> _EXERCISE INPUT_

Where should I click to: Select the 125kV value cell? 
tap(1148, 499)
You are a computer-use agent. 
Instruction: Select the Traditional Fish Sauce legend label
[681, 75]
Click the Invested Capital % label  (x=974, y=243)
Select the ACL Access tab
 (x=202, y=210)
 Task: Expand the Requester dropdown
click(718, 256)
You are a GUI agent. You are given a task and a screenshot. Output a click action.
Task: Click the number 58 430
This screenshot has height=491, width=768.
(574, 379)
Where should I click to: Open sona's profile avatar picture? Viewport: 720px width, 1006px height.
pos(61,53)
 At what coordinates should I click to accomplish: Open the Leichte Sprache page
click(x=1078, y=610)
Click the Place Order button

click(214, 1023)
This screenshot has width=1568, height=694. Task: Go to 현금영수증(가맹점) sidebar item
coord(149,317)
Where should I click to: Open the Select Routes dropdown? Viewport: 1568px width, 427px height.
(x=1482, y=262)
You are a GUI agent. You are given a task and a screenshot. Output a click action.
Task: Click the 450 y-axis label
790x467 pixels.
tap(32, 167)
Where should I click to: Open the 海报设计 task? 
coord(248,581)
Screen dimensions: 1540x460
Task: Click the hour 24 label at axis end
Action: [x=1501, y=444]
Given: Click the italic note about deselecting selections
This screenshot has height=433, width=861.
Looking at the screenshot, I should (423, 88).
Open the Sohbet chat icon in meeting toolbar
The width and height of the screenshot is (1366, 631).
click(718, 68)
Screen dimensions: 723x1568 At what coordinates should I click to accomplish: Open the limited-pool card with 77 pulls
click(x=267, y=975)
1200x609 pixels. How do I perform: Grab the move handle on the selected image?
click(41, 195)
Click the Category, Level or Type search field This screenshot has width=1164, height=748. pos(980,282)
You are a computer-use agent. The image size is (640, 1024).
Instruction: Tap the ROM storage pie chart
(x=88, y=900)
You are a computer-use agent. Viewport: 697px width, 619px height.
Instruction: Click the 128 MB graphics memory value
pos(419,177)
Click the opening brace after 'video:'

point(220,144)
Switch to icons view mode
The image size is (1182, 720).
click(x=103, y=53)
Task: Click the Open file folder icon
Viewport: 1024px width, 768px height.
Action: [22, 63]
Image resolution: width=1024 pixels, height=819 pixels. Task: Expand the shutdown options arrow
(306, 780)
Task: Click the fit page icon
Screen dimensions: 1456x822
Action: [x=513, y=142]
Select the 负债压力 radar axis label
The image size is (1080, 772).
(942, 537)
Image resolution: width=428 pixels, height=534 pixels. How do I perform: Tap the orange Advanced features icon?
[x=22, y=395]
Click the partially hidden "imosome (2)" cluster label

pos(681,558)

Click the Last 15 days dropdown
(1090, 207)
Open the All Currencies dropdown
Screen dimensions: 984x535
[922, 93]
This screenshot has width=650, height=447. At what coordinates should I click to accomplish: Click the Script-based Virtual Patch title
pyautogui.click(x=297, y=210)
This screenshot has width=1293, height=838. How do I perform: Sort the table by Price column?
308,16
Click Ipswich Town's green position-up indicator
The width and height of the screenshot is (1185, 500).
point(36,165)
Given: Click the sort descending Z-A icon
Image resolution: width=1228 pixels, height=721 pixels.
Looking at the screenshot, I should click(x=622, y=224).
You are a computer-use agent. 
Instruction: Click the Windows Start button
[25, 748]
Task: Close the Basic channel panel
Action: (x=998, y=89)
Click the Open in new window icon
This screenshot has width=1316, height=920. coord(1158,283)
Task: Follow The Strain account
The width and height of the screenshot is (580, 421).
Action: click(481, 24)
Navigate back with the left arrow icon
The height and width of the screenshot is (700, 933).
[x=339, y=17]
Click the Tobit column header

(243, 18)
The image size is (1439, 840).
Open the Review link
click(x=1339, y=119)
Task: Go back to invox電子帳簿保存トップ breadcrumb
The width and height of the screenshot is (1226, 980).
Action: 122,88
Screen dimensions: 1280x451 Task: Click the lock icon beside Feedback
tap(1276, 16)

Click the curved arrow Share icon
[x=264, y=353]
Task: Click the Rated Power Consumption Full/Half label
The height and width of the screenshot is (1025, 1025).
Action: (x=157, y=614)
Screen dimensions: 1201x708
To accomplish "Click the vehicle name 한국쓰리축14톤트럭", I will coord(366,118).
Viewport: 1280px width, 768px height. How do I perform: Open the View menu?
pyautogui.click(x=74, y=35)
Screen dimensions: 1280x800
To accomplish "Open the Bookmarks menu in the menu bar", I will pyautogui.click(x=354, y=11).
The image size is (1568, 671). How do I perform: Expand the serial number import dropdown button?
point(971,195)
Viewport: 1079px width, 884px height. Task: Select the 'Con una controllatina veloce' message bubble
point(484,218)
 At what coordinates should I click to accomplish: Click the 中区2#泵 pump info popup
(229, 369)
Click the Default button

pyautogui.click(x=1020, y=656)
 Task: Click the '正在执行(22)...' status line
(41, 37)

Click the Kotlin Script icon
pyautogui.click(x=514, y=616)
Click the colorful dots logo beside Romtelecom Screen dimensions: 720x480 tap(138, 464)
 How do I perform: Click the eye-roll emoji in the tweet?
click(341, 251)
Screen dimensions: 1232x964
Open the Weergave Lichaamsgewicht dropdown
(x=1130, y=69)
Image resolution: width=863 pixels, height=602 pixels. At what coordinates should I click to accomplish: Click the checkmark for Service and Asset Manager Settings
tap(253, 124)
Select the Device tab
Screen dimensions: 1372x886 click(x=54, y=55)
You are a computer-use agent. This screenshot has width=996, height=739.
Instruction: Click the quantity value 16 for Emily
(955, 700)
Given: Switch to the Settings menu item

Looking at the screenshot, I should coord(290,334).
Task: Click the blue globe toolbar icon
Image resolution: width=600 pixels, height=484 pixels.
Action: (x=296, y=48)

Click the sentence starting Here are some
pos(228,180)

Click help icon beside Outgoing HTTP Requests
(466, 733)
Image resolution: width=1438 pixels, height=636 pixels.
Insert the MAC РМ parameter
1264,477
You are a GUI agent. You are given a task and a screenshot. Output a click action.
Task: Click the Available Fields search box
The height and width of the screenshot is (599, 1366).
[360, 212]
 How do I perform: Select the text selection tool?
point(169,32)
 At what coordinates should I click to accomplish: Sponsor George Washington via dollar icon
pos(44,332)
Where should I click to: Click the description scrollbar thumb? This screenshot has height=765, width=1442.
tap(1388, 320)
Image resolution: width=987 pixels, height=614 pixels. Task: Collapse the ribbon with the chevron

> _TASK INSTRUCTIONS_
Line by line, retype all of the records exactly.

> _ANSWER AREA_
Where should I click to: Select the 125kV value cell? 
tap(1148, 499)
You are a computer-use agent. 
Instruction: Select the Traditional Fish Sauce legend label
[681, 75]
Click the Invested Capital % label  (x=974, y=243)
Select the ACL Access tab
 (x=202, y=210)
 Task: Expand the Requester dropdown
click(718, 256)
You are a GUI agent. You are given a task and a screenshot. Output a click action.
Task: Click the number 58 430
This screenshot has height=491, width=768.
(574, 379)
Where should I click to: Open sona's profile avatar picture? Viewport: 720px width, 1006px height.
pos(61,53)
 At what coordinates should I click to accomplish: Open the Leichte Sprache page
click(x=1078, y=610)
Click the Place Order button

click(214, 1023)
This screenshot has width=1568, height=694. Task: Go to 현금영수증(가맹점) sidebar item
coord(149,317)
Where should I click to: Open the Select Routes dropdown? Viewport: 1568px width, 427px height.
(x=1482, y=262)
You are a GUI agent. You are given a task and a screenshot. Output a click action.
Task: Click the 450 y-axis label
790x467 pixels.
tap(32, 167)
Where should I click to: Open the 海报设计 task? 
coord(248,581)
Screen dimensions: 1540x460
Task: Click the hour 24 label at axis end
Action: [x=1501, y=444]
Given: Click the italic note about deselecting selections
This screenshot has height=433, width=861.
Looking at the screenshot, I should (423, 88).
Open the Sohbet chat icon in meeting toolbar
The width and height of the screenshot is (1366, 631).
click(718, 68)
Screen dimensions: 723x1568 At what coordinates should I click to accomplish: Open the limited-pool card with 77 pulls
click(x=267, y=975)
1200x609 pixels. How do I perform: Grab the move handle on the selected image?
click(41, 195)
Click the Category, Level or Type search field This screenshot has width=1164, height=748. pos(980,282)
You are a computer-use agent. The image size is (640, 1024).
Instruction: Tap the ROM storage pie chart
(x=88, y=900)
You are a computer-use agent. Viewport: 697px width, 619px height.
Instruction: Click the 128 MB graphics memory value
pos(419,177)
Click the opening brace after 'video:'

point(220,144)
Switch to icons view mode
The image size is (1182, 720).
click(x=103, y=53)
Task: Click the Open file folder icon
Viewport: 1024px width, 768px height.
Action: [22, 63]
Image resolution: width=1024 pixels, height=819 pixels. Task: Expand the shutdown options arrow
(306, 780)
Task: Click the fit page icon
Screen dimensions: 1456x822
Action: [x=513, y=142]
Select the 负债压力 radar axis label
The image size is (1080, 772).
(942, 537)
Image resolution: width=428 pixels, height=534 pixels. How do I perform: Tap the orange Advanced features icon?
[x=22, y=395]
Click the partially hidden "imosome (2)" cluster label

pos(681,558)

Click the Last 15 days dropdown
(1090, 207)
Open the All Currencies dropdown
Screen dimensions: 984x535
[922, 93]
This screenshot has width=650, height=447. At what coordinates should I click to accomplish: Click the Script-based Virtual Patch title
pyautogui.click(x=297, y=210)
This screenshot has width=1293, height=838. How do I perform: Sort the table by Price column?
308,16
Click Ipswich Town's green position-up indicator
The width and height of the screenshot is (1185, 500).
point(36,165)
Given: Click the sort descending Z-A icon
Image resolution: width=1228 pixels, height=721 pixels.
Looking at the screenshot, I should click(x=622, y=224).
You are a computer-use agent. 
Instruction: Click the Windows Start button
[25, 748]
Task: Close the Basic channel panel
Action: (x=998, y=89)
Click the Open in new window icon
This screenshot has width=1316, height=920. coord(1158,283)
Task: Follow The Strain account
The width and height of the screenshot is (580, 421).
Action: click(481, 24)
Navigate back with the left arrow icon
The height and width of the screenshot is (700, 933).
[x=339, y=17]
Click the Tobit column header

(243, 18)
The image size is (1439, 840).
Open the Review link
click(x=1339, y=119)
Task: Go back to invox電子帳簿保存トップ breadcrumb
The width and height of the screenshot is (1226, 980).
Action: 122,88
Screen dimensions: 1280x451 Task: Click the lock icon beside Feedback
tap(1276, 16)

Click the curved arrow Share icon
[x=264, y=353]
Task: Click the Rated Power Consumption Full/Half label
The height and width of the screenshot is (1025, 1025).
Action: (x=157, y=614)
Screen dimensions: 1201x708
To accomplish "Click the vehicle name 한국쓰리축14톤트럭", I will coord(366,118).
Viewport: 1280px width, 768px height. How do I perform: Open the View menu?
pyautogui.click(x=74, y=35)
Screen dimensions: 1280x800
To accomplish "Open the Bookmarks menu in the menu bar", I will pyautogui.click(x=354, y=11).
The image size is (1568, 671). How do I perform: Expand the serial number import dropdown button?
point(971,195)
Viewport: 1079px width, 884px height. Task: Select the 'Con una controllatina veloce' message bubble
point(484,218)
 At what coordinates should I click to accomplish: Click the 中区2#泵 pump info popup
(229, 369)
Click the Default button

pyautogui.click(x=1020, y=656)
 Task: Click the '正在执行(22)...' status line
(41, 37)

Click the Kotlin Script icon
pyautogui.click(x=514, y=616)
Click the colorful dots logo beside Romtelecom Screen dimensions: 720x480 tap(138, 464)
 How do I perform: Click the eye-roll emoji in the tweet?
click(341, 251)
Screen dimensions: 1232x964
Open the Weergave Lichaamsgewicht dropdown
(x=1130, y=69)
Image resolution: width=863 pixels, height=602 pixels. At what coordinates should I click to accomplish: Click the checkmark for Service and Asset Manager Settings
tap(253, 124)
Select the Device tab
Screen dimensions: 1372x886 click(x=54, y=55)
You are a computer-use agent. This screenshot has width=996, height=739.
Instruction: Click the quantity value 16 for Emily
(955, 700)
Given: Switch to the Settings menu item

Looking at the screenshot, I should coord(290,334).
Task: Click the blue globe toolbar icon
Image resolution: width=600 pixels, height=484 pixels.
Action: (x=296, y=48)

Click the sentence starting Here are some
pos(228,180)

Click help icon beside Outgoing HTTP Requests
(466, 733)
Image resolution: width=1438 pixels, height=636 pixels.
Insert the MAC РМ parameter
1264,477
You are a GUI agent. You are given a task and a screenshot. Output a click action.
Task: Click the Available Fields search box
The height and width of the screenshot is (599, 1366).
[360, 212]
 How do I perform: Select the text selection tool?
point(169,32)
 At what coordinates should I click to accomplish: Sponsor George Washington via dollar icon
pos(44,332)
Where should I click to: Click the description scrollbar thumb? This screenshot has height=765, width=1442.
tap(1388, 320)
Image resolution: width=987 pixels, height=614 pixels. Task: Collapse the ribbon with the chevron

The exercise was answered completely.